What Hart deems the “intolerable” tensions of baseball are just that: moments thickened to such extremes that it feels as if the whole charade could burst, as though one could be made to plummet into eternity by virtue of too great a significance. No one ever said transcendence was comfortable.
Eugenio is on fire pic.twitter.com/AdMKMvMBd8
— Seattle Mariners (@Mariners) April 24, 2022
What ended a blowout in October began in April, around 6:10pm, as something like a normal game of baseball, with all the hope in the world: two starters, even a collection of fielders not obviously elect or reprobate. In a frenzy ordered by some principle beyond my understanding, there unfolded a sequence in which the Royals gained a brief lead, perhaps a couple of weeks, before caving to the immeasurable power of J.P. Crawford. Crawford’s might was augmented and extended by his teammates for around two months, until (by his own fault, some would say), the wheels came off the damn thing. It appeared as though the M’s might keep a stride ahead of the Royals when Suárez brought home France, but a combination of Santana, Perez, Olivares, and Dozier cobbled together a lead for Kansas City, in this case a stand-in for the entire weight of the universe against Seattle.
Hope had been defeated. It was late August, without warning, and every dream of summer and glory was lost at once in the deafening silence of the crowd. That it was only April 23rd became a mere fact of life, a shadow of the real Being of the game which had become season.
Just as suddenly, however, Ty France roused his sleepers from their graves, scoring Julio only on account of the latter’s speed.

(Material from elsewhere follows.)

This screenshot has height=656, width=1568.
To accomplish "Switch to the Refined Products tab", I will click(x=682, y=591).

Inject Julio’s reaction into my veins asap pic.twitter.com/GGWa1Tp1H0
— Kendall (@_kendallrjones_) April 24, 2022
Now, with the game begun anew in a sense, came the intolerable and inexorable tension between actuality and possibility. As baseball so often tends towards, the role of hero went next not to a hero of might, but of patience. Royals pitcher Jake Brentz issued four consecutive walks, resulting in the scoring of the only run needed to win the game. None of these walks required more than a modicum of plate discipline to be accepted by the batters, until the only one that mattered.
All baseball fans are aware, if unconsciously, that every moment in a game is pregnant with possibility: each pause contains limitless potential energy. In the set before a pitch, at once, the baseball imagination calls to mind all past outcomes, anticipates all futures, and contemplates the present circumstance in the full reality of its being.

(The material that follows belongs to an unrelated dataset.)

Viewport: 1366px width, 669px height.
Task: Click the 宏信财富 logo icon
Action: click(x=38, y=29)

Watching Julio take pitch after pitch, including ones that not a night earlier might have been called strikes, I was suddenly aware with a figurative sobriety that this game was in the process of etching itself permanently onto the minds of tens of thousands. From its beginnings in April, the game had extended itself (in the Augustinian sense) towards both the specific and eternal October, out in all directions from a single point to the past and present and the reality beyond time where lies all hope. In hearing Winker’s bat cave to a ball thereafter redirected for a double I could sense the rumblings of creation within and without me. In realizing with mouth agape that France really did eke one out of the park for his fifth hit of the game, I grasped for a moment the fullness of time, the circle and the current, rushing around and before and behind me.

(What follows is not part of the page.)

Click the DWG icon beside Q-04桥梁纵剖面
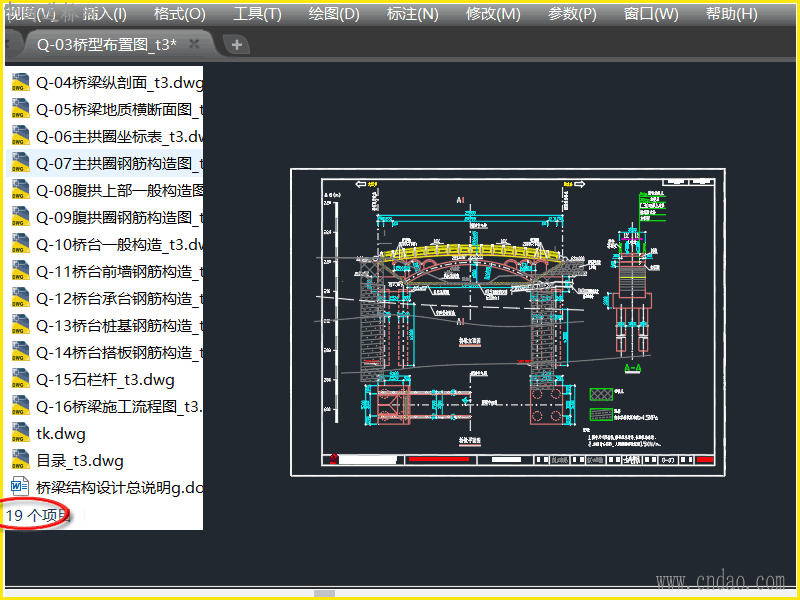 tap(19, 82)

Before the bat flip, Julio Rodríguez looked back to make sure he'd drawn ball four:
— Daniel Kramer (@DKramer_) April 24, 2022
"I knew it was a ball, but I was like, 'Man, if you call that right now, we're going to have some words.' I feel like that would've been the time where you would see me get fired up." pic.twitter.com/krn6QXHKgx
My apologies to all who missed the game: you cannot get it back. The hour is past, its transcendence confined to the memory of those who witnessed it. I wish it weren’t so, I wish with all my heart that I could take you, reader, back to the moment in which exclaiming “finally, finally, finally” at an RBI double felt like the collective exorcism of demons weeks or decades in the making, depending on how you look at it. I cannot on this side of eternity. You’ll just have to take my word for it.